Pop culture obsessives writing for the pop culture obsessed.
Pop culture obsessives writing for the pop culture obsessed.

Kitchen Nightmares: "Dillon's"

Illustration for article titled Kitchen Nightmares: "Dillon's"
Illustration for article titled Kitchen Nightmares: "Dillon's"

So here we are in week two, and we've already come to the infamous lawsuit episode! For those who don't obsessively follow the entertainment news, a few months back, Martin Hyde, a former manager of Dillon's restaurant in Manhattan–an eatery he describes on the show as "an American-Irish restaurant with an Indian-ness connected to it"–sued to stop this episode from airing, claiming that the producers faked a lot of the footage, and that Ramsay himself unfairly made Hyde look like a prat.

And boy does he! Ramsay starts snapping at Hyde almost as soon as he arrives, and rather than backing away from skewering Hyde in the wake of the lawsuit, the producers give it to him with both barrels, taking every opportunity to stick in an insert shot of Hyde chattering on his cel phone while the kitchen is in crisis, or leaning against a wall doing nothing, or resting on a bench before service while the waitresses stroke his hair. ("It's a natural thing," he coos.)

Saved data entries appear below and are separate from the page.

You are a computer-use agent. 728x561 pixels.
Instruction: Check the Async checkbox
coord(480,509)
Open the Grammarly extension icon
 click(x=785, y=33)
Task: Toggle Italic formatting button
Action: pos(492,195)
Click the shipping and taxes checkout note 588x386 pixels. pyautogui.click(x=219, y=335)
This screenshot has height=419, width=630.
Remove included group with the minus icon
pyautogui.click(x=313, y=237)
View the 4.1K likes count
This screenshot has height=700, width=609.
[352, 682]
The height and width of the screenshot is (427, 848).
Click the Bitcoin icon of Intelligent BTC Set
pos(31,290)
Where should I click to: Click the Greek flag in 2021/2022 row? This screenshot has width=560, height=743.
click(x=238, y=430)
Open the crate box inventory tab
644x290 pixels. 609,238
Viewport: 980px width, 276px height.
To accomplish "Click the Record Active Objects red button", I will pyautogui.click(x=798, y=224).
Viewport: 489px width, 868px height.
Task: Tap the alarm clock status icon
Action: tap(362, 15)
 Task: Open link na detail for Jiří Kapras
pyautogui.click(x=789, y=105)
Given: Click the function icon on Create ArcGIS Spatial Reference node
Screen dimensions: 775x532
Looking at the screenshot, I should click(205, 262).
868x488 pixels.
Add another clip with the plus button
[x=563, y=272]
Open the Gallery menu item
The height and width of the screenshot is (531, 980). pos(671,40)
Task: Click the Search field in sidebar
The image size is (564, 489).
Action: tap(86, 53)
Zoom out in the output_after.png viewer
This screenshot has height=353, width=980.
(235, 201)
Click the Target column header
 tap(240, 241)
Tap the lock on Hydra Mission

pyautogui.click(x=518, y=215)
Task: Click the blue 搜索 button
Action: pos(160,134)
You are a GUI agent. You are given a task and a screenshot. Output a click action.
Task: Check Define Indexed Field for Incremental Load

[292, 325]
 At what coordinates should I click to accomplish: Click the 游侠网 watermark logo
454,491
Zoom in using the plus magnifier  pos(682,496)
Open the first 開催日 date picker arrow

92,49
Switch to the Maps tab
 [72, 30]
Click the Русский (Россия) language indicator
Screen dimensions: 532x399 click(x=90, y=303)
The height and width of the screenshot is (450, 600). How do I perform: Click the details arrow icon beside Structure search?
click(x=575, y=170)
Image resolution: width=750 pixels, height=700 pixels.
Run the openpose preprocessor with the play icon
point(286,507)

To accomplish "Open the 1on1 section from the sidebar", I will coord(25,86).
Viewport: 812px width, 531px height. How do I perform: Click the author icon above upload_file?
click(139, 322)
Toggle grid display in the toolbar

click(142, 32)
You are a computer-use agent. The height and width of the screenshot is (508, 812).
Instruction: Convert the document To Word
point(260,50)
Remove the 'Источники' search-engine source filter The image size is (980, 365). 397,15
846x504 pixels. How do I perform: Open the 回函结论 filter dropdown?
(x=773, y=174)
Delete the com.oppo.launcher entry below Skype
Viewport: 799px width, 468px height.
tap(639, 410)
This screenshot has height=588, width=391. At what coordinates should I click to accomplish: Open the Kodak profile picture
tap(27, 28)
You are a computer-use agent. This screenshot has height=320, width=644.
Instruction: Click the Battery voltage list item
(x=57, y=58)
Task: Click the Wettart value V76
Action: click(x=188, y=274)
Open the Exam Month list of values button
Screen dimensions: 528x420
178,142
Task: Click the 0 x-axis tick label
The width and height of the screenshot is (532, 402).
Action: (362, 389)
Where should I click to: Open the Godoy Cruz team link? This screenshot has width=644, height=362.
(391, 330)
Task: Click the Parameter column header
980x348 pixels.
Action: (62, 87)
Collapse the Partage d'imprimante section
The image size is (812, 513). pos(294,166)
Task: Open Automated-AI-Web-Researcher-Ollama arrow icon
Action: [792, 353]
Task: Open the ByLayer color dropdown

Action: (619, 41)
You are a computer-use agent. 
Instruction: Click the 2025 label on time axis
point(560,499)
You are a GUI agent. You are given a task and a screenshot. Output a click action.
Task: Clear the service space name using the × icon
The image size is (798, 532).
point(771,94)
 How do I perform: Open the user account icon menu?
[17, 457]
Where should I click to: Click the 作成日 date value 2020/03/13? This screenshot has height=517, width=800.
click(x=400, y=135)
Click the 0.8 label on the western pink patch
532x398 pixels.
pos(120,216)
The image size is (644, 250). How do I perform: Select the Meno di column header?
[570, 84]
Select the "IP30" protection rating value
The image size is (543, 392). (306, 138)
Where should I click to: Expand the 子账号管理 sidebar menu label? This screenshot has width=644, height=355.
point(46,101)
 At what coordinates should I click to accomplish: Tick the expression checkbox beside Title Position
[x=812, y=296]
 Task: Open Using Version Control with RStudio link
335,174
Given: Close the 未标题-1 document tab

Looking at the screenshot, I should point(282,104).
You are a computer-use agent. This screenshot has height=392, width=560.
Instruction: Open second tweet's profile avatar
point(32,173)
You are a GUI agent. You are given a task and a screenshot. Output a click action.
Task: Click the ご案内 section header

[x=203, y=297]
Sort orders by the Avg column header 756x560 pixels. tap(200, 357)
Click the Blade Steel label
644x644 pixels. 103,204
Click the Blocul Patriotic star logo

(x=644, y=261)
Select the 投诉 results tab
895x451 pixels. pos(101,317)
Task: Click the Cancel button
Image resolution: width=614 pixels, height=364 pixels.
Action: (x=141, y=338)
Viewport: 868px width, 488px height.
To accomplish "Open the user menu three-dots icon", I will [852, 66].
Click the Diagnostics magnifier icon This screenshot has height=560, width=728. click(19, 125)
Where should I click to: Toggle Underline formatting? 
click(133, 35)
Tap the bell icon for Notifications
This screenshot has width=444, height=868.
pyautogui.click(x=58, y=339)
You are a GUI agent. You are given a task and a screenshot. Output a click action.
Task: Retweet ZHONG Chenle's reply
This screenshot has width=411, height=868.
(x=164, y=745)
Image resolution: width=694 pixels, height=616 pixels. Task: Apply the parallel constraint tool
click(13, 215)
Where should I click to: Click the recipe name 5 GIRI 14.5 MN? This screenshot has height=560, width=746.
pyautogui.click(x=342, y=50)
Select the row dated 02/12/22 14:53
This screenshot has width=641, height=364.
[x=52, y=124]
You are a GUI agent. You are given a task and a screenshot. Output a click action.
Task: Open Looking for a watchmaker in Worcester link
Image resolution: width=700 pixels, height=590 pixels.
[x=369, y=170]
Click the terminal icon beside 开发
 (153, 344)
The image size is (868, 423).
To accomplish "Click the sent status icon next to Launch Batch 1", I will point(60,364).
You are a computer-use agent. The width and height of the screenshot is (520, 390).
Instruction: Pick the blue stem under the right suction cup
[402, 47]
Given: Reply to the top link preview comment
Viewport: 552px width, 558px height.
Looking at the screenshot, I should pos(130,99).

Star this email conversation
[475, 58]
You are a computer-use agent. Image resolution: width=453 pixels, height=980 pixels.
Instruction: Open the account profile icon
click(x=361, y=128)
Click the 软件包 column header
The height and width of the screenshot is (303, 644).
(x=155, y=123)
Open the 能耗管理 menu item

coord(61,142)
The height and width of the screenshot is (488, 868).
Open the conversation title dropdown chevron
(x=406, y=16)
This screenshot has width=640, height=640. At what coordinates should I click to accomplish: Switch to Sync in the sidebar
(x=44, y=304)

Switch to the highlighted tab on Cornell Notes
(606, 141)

Was Kitchen Nightmares unfair to Hyde? Probably a little. Maybe a lot. But it's hard to buy his claim that the production staged the scenes where they found rotten food, ramshackle furnishings and a basement full of vermin. (If anything, I'm betting there's hardly a restaurant basement in New York that's not crawling with roaches and rats.) It would be one thing if Ramsay had just stuck one bad burger in front of the camera, but he produces bin after bin of spoiled meat and moldy veg. And it's the restaurant staff itself that provides plate after plate of greyish food to Ramsay when he first comes through their door. That can't all be explained away as "creative editing." (And for what it's worth, the restaurant itself isn't part of the lawsuit; just the now-fired manager.)

That said, aside from the bad meat/insect fear horror-show, and the slow-building showdown between Dr. Ramsay and Mr. Hyde, everything about this episode was distressingly pro forma. Once again, this wasn't a case of Ramsay swooping in and showing hard-working, well-meaning businessmen how to simplify and improve; it was a wholesale revamp, including a new name (Purnima), new décor (modern Indian instead of sheets of formless muslin), and, most egregiously, a new executive chef.

It's the last bit that galls me. On the British version, even when the chef of the week sucked, Ramsay taught him or her some simple tricks and explained that even if they couldn't become a culinary genius in a week, they could at least learn to cook well enough to satisfy their customers. (It's like the opposite of the Ratatouille philosophy.) Here, Ramsay hands Purnima an already successful Indian chef–Vikas Khanna–to design a new menu and take control of the kitchen. Then he rushes out the door, muttering, "My job is done here," when he really didn't do anything but yell for an hour.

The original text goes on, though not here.